**TASK DETAILS:**
In the entries that follow, the line with "Instruction: Get Started" opens the range and the line with "Open the 赛事级标准" closes it; repeat that range exactly, both lines included.

**INFORMATION:**
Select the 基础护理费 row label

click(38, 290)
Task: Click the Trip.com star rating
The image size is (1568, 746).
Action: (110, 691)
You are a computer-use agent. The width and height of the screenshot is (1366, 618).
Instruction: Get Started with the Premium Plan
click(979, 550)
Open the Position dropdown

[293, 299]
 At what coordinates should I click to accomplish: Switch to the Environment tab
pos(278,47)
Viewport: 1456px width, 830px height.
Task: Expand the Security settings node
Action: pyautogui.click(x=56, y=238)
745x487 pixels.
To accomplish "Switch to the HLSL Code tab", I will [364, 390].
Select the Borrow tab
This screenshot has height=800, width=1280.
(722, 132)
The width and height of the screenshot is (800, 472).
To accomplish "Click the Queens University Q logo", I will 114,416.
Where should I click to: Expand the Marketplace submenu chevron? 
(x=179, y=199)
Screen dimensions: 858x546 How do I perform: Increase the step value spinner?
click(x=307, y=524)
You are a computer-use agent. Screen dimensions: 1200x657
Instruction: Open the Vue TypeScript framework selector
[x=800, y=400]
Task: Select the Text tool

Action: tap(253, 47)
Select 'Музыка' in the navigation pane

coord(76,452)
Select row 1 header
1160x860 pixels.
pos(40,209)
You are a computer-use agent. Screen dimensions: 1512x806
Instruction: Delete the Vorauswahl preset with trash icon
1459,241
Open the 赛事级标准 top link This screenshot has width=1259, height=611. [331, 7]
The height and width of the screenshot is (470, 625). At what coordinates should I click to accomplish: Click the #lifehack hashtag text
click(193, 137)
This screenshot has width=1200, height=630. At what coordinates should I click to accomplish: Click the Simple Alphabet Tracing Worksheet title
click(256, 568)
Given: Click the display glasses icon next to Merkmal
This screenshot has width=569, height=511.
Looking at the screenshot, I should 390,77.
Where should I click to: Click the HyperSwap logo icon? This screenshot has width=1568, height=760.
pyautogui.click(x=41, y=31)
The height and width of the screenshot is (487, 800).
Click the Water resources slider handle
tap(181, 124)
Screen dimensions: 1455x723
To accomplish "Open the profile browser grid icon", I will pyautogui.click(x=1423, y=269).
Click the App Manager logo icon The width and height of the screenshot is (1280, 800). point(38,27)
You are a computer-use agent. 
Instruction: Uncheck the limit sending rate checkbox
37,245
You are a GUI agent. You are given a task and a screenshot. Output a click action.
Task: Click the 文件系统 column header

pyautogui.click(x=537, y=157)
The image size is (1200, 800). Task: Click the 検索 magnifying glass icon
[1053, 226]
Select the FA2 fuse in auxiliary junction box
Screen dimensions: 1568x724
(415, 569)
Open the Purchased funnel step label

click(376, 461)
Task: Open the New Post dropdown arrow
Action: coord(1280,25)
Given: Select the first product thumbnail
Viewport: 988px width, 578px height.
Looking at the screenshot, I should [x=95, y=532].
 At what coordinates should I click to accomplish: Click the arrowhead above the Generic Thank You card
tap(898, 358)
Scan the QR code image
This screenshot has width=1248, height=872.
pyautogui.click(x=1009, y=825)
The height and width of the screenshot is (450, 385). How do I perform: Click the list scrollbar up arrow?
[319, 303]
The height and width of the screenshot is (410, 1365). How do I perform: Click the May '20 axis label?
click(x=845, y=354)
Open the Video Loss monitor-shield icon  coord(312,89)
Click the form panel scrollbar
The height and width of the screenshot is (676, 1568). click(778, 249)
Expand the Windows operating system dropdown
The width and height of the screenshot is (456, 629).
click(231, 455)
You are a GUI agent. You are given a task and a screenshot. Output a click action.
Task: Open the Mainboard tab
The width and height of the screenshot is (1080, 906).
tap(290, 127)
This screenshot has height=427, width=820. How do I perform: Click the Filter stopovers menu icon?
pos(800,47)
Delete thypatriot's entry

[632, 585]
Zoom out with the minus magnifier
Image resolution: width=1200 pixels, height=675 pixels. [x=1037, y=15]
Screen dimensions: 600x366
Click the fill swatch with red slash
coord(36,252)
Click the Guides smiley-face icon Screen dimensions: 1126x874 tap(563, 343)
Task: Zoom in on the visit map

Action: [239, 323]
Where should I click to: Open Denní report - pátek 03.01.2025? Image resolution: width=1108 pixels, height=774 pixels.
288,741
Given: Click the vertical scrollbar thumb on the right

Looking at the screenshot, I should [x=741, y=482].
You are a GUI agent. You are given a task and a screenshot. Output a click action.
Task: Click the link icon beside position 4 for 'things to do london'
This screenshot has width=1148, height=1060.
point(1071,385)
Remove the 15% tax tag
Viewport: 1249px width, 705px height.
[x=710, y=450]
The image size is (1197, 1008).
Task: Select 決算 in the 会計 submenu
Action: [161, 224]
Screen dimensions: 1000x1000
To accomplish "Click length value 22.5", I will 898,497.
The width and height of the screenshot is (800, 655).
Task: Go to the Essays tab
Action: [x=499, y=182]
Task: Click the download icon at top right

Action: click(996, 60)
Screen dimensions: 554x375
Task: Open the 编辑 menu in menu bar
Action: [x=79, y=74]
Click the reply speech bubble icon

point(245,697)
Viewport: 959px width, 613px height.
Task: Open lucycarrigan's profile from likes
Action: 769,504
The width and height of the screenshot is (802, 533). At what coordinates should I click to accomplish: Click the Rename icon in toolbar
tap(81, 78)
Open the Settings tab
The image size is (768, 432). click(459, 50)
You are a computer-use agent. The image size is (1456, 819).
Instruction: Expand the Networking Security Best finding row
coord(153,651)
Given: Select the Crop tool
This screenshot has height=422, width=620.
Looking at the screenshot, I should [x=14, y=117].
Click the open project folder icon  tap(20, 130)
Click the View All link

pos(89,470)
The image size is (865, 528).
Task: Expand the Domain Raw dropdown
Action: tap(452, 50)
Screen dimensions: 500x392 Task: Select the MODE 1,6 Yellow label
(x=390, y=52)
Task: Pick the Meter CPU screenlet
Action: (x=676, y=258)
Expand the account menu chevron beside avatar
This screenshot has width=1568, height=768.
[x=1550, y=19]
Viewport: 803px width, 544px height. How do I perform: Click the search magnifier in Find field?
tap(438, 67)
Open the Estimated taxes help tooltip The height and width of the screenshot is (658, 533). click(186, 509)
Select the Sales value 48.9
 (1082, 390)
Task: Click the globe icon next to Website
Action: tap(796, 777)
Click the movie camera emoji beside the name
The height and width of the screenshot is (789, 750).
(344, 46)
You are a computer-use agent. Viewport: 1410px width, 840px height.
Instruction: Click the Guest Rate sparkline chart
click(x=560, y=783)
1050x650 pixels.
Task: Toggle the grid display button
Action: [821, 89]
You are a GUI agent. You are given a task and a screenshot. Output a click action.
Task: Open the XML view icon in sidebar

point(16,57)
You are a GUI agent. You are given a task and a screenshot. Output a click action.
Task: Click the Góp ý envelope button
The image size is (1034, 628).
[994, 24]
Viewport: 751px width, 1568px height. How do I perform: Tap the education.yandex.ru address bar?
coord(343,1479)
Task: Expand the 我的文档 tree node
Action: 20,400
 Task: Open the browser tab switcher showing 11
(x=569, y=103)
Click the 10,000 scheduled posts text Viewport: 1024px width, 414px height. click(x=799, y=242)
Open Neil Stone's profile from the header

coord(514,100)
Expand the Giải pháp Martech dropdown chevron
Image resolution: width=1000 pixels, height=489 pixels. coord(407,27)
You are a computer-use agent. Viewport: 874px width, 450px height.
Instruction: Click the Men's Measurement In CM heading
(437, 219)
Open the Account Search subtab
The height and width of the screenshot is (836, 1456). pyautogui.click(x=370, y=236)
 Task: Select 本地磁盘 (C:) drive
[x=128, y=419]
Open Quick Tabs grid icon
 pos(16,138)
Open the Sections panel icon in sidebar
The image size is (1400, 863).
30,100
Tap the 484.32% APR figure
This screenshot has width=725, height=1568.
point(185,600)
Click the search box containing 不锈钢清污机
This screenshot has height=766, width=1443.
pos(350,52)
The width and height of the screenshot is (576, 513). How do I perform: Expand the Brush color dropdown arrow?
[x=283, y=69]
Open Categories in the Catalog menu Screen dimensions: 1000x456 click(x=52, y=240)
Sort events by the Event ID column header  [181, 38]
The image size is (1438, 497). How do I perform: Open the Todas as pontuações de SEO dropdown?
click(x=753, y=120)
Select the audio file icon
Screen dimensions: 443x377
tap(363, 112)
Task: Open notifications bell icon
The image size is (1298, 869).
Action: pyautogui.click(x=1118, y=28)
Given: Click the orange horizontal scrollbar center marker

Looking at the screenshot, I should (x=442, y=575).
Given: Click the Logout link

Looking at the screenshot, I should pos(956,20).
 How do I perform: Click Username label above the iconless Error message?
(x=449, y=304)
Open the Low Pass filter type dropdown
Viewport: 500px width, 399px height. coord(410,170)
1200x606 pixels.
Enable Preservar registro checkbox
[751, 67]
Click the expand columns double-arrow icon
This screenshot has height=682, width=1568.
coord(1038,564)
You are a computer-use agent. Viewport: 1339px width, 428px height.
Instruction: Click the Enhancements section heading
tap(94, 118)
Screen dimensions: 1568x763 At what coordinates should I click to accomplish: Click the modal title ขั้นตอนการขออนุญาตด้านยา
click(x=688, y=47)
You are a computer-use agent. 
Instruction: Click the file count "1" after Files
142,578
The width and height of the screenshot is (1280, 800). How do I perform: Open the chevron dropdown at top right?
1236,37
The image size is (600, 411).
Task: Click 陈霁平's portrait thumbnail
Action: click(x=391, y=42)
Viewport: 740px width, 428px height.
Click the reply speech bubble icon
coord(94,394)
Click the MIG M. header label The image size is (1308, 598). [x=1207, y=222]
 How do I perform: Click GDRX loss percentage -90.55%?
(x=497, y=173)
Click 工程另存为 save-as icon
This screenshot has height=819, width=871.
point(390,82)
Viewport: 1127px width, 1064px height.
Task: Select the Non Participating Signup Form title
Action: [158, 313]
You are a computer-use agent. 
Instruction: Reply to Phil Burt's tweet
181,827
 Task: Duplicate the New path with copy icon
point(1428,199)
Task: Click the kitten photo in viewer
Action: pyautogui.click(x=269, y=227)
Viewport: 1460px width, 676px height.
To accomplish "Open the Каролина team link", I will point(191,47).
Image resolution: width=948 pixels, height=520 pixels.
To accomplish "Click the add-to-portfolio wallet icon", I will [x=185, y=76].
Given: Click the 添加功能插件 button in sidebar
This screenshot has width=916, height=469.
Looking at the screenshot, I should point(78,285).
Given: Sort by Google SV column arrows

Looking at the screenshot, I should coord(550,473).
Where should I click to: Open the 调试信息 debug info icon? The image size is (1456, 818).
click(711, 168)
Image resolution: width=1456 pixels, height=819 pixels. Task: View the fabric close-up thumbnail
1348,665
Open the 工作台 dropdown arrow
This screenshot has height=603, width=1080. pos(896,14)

**YOUR SOLUTION:**
Instruction: Get Started with the Premium Plan
click(979, 550)
Open the Position dropdown

[293, 299]
 At what coordinates should I click to accomplish: Switch to the Environment tab
pos(278,47)
Viewport: 1456px width, 830px height.
Task: Expand the Security settings node
Action: pyautogui.click(x=56, y=238)
745x487 pixels.
To accomplish "Switch to the HLSL Code tab", I will [364, 390].
Select the Borrow tab
This screenshot has height=800, width=1280.
(722, 132)
The width and height of the screenshot is (800, 472).
To accomplish "Click the Queens University Q logo", I will 114,416.
Where should I click to: Expand the Marketplace submenu chevron? 
(x=179, y=199)
Screen dimensions: 858x546 How do I perform: Increase the step value spinner?
click(x=307, y=524)
You are a computer-use agent. Screen dimensions: 1200x657
Instruction: Open the Vue TypeScript framework selector
[x=800, y=400]
Task: Select the Text tool

Action: tap(253, 47)
Select 'Музыка' in the navigation pane

coord(76,452)
Select row 1 header
1160x860 pixels.
pos(40,209)
You are a computer-use agent. Screen dimensions: 1512x806
Instruction: Delete the Vorauswahl preset with trash icon
1459,241
Open the 赛事级标准 top link This screenshot has width=1259, height=611. [331, 7]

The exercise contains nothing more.